* **DIRECTIONS**:
Copy out the part of the items that opens with the line containing "You are a GUI" and closes with the line containing "Action: coord(557,10)", keeping both of those lines. Leave the pictures out of your answer.

* **RECORD SET**:
- - - - -

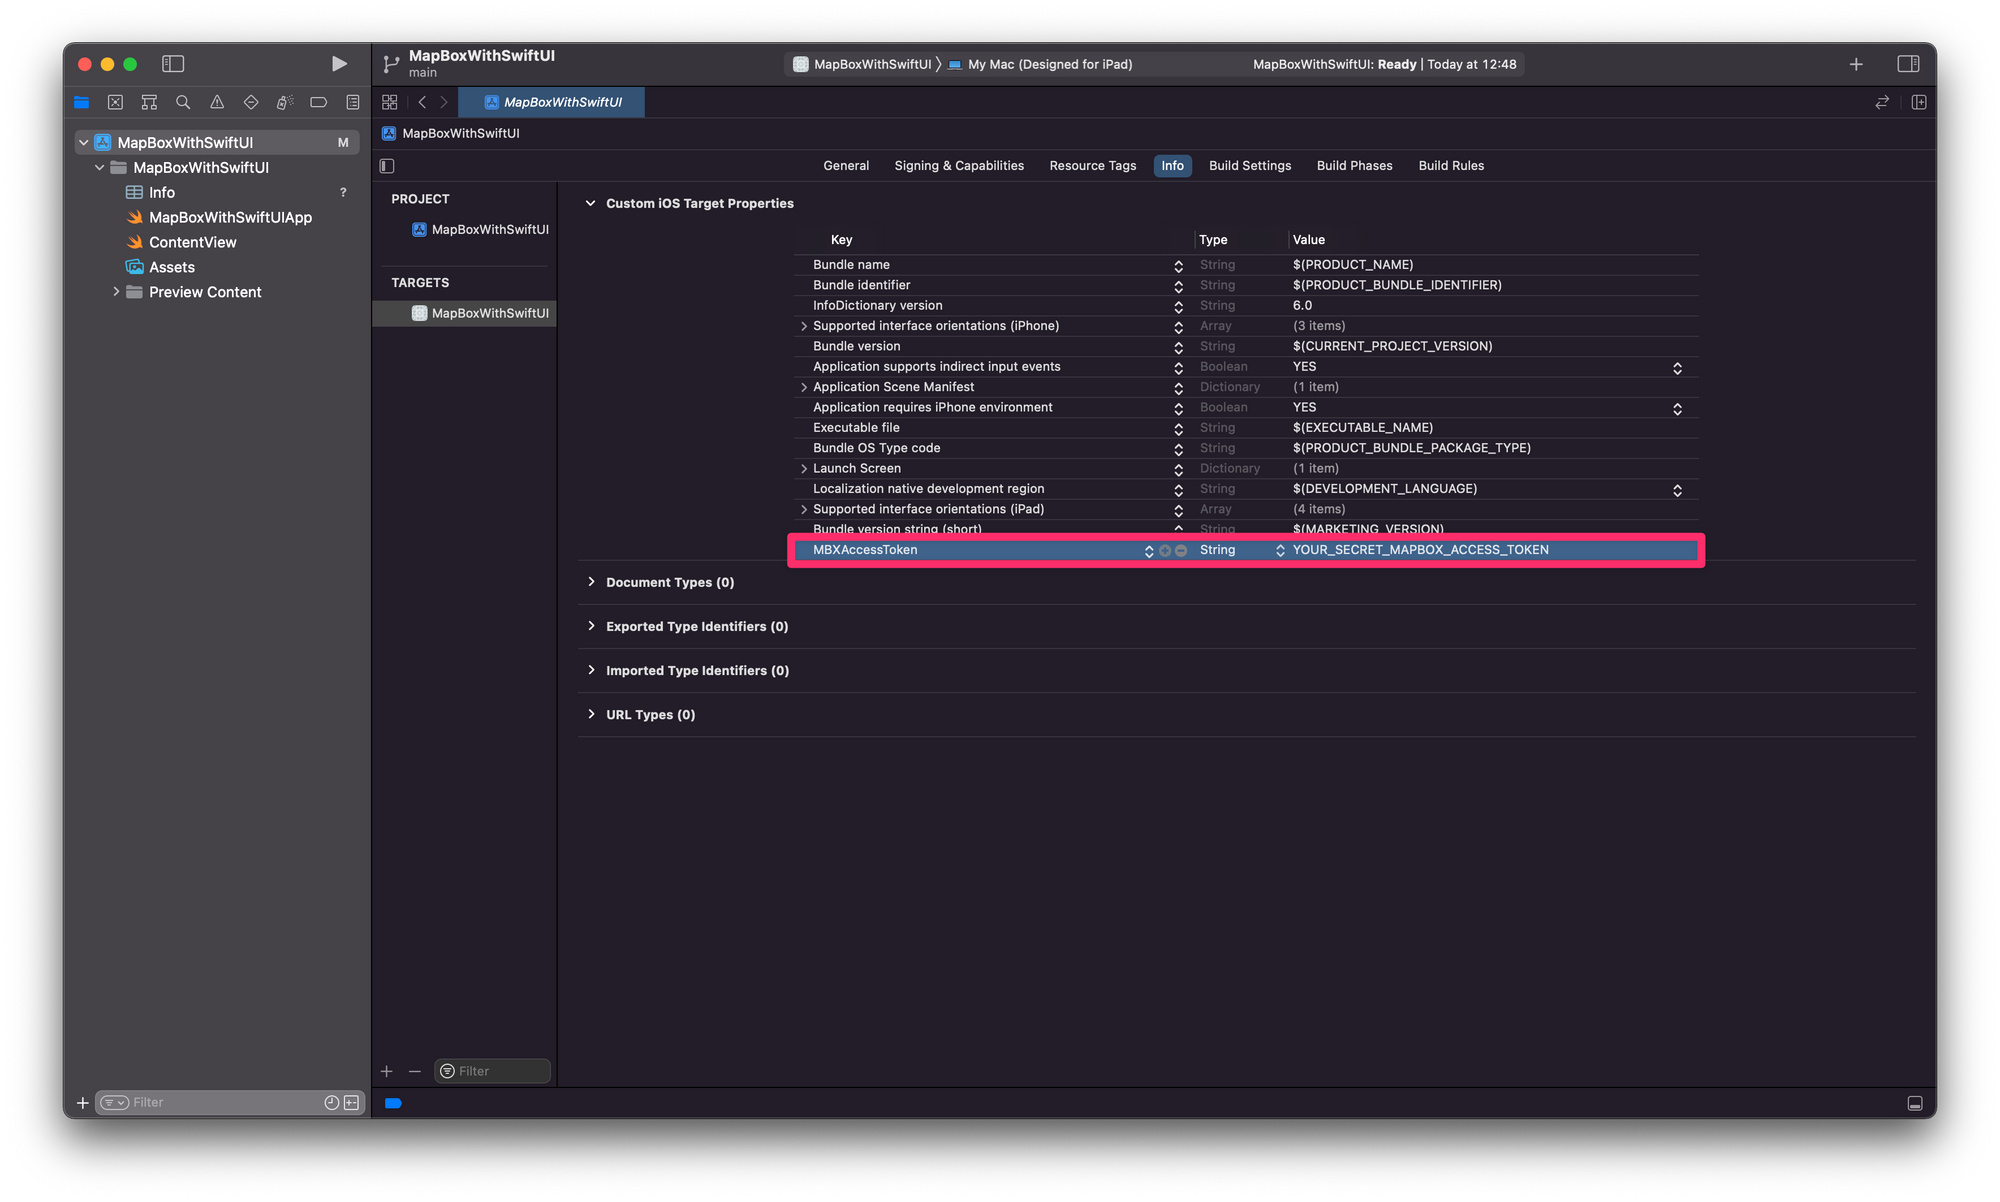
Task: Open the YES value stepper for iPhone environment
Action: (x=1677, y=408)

- - - - -

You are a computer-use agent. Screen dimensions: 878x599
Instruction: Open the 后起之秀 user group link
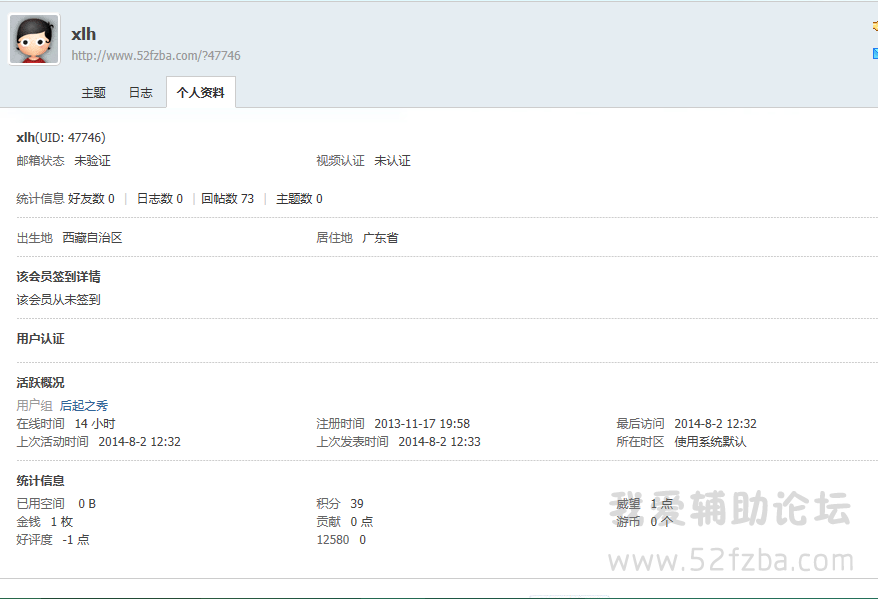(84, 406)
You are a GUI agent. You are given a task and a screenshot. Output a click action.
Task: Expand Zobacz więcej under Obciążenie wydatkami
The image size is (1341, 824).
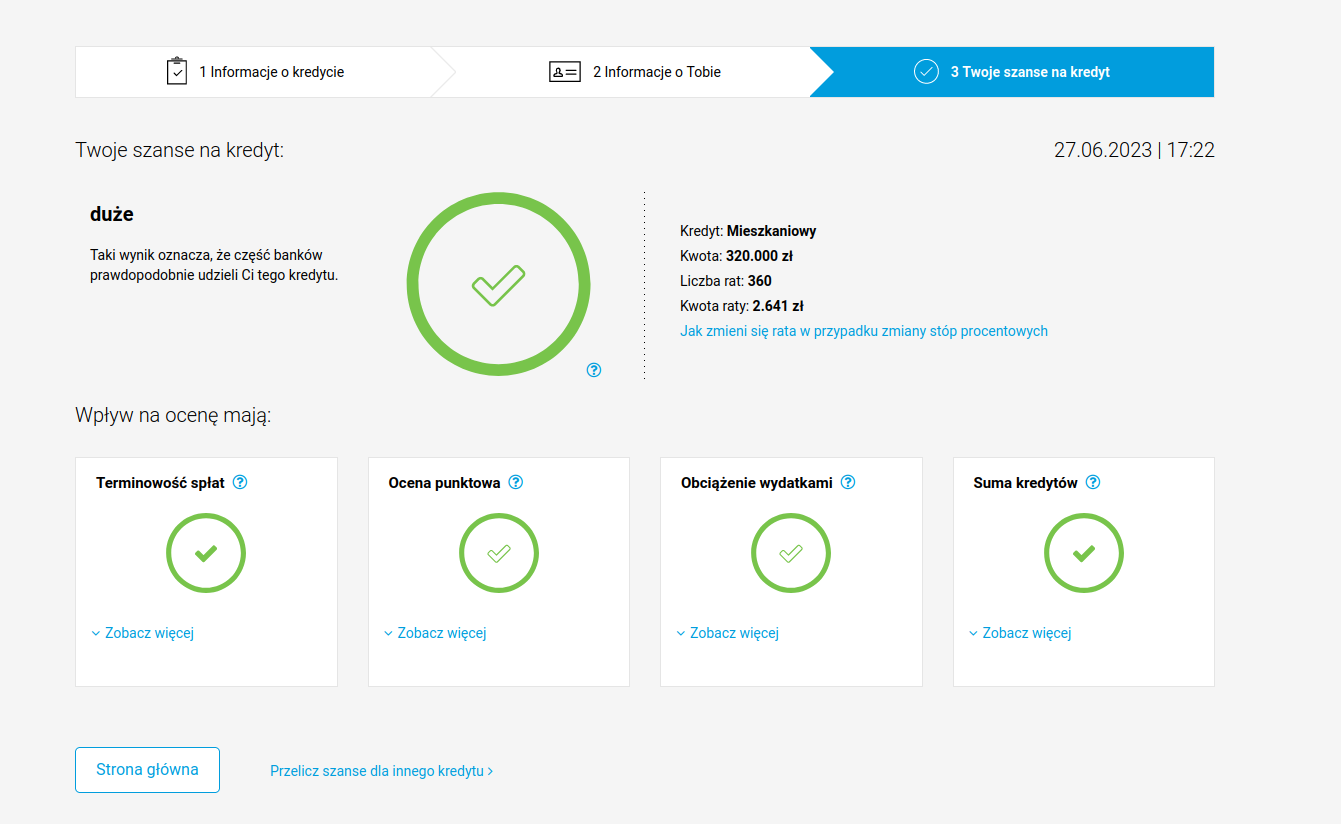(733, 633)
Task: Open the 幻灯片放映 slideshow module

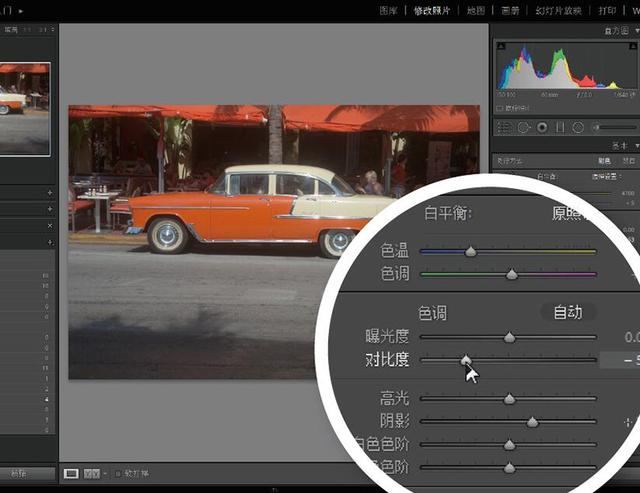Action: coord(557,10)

- - - - -

* **FINISHED TASK**:
You are a GUI agent. You are given a task and a screenshot. Output a click action.
Task: Expand Zobacz więcej under Obciążenie wydatkami
The image size is (1341, 824).
(733, 633)
Task: Open the 幻灯片放映 slideshow module

Action: coord(557,10)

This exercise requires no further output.